[LLVMdev] Re: idea 10

Thu Jan 8 08:20:03 PST 2004

> I see more precisely what you mean, but I don't think it is that 
> straightforward to generalise the benefits multiple CPU on single host 
> programming to multiple CPU at multiple hosts. I don't think that both 
> cases involve the same techniques.

you are right, just think of shared memory.

> For example, in "single host" configuration you get a very low cost for 
> communicating data because you use memory instead of network. Memory is 
> [...]

you are right, that's exactly the point. 
I'd never tell that the difference is tiny.

> 
> What would you consider as the core primitives of single host, multi-CPU 
> programming ?

if LLVM would be really "low-level", then 
I would consider a generalized CALL as such a primitive, 
i.e. where not only address of subroutine is supplied, 
but the address of host as well.

something like 

call host:subr_address

However LLVM is very high-level !

It is so high-level, that I'd propose ...not include 
any primitives at LLVM language at all ! 
(So, Se'bastien, sry for answering "rather yes" about UCP)

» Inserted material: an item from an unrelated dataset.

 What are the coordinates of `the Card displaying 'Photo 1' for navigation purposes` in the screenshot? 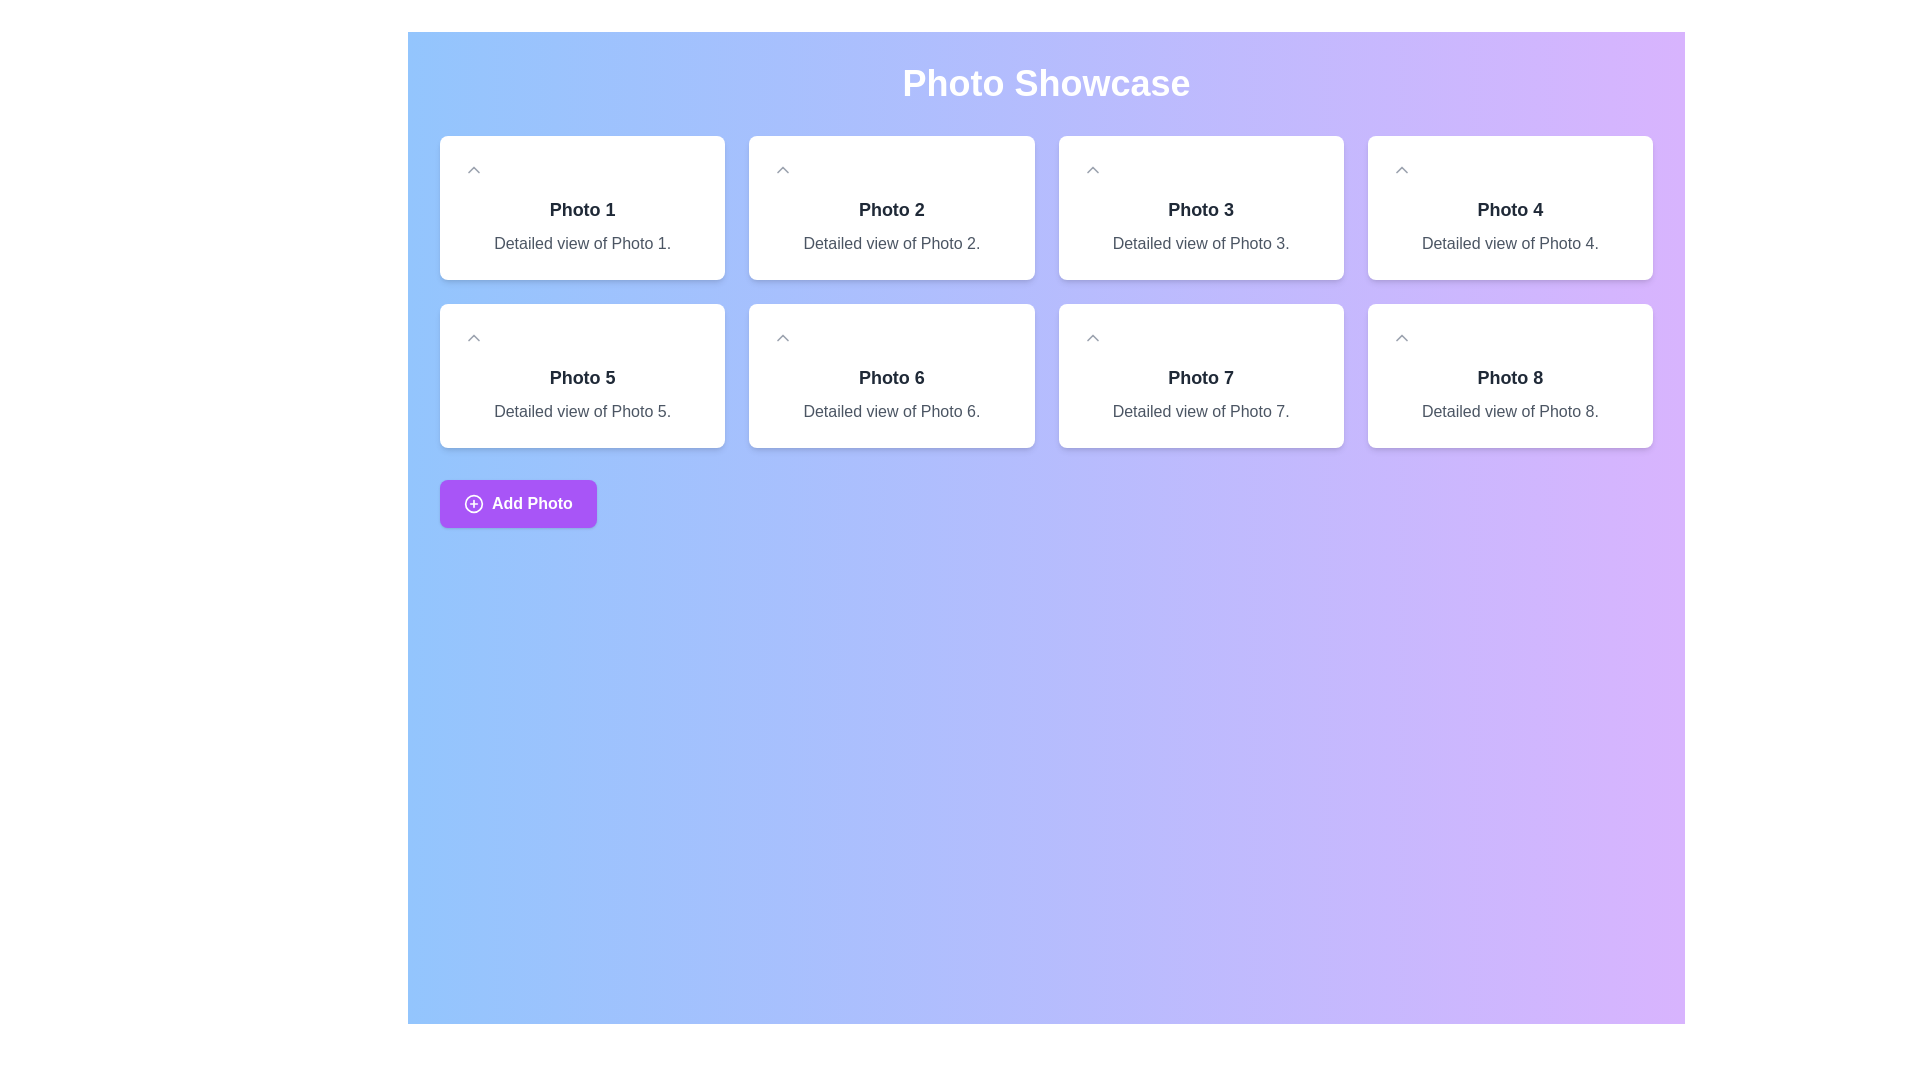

Indeed, let's consider Fib example:

//------------
int f(int n) {
  if(n<2) return 1;
  return f(n-1) + f(n-2);
}
//------------

in this LLVM byte code output:

---------------------------------------------------
target endian = little
target pointersize = 32

implementation   ; Functions:

int %f(int %n) {
entry:
	br label %tailrecurse

tailrecurse:		; preds = %entry, %endif
	%cann-indvar = phi uint [ 0, %entry ], [ %next-indvar, %endif ]		; <uint> [#uses=2]
	%accumulator.tr = phi int [ 1, %entry ], [ %tmp.9, %endif ]		; <int> [#uses=2]
	%cann-indvar = cast uint %cann-indvar to int		; <int> [#uses=1]
	%n.tr-scale = mul int %cann-indvar, -2		; <int> [#uses=1]
	%n.tr = add int %n.tr-scale, %n		; <int> [#uses=2]
	%next-indvar = add uint %cann-indvar, 1		; <uint> [#uses=1]
	%tmp.1 = setle int %n.tr, 1		; <bool> [#uses=1]
	br bool %tmp.1, label %then, label %endif

then:		; preds = %tailrecurse
	ret int %accumulator.tr

endif:		; preds = %tailrecurse
	%tmp.5 = add int %n.tr, -1		; <int> [#uses=1]
	%tmp.3 = call int %f( int %tmp.5 )		; <int> [#uses=1]
	%tmp.9 = add int %tmp.3, %accumulator.tr		; <int> [#uses=1]
	br label %tailrecurse
}
---------------------------------------------------

BTW, it was quite impressive for me, that I've found 
only a one call in the LLVM output... :)

Anyway, above we have:

  call int %f( int %tmp.5 )

and it is a quite high-level statement i'd say!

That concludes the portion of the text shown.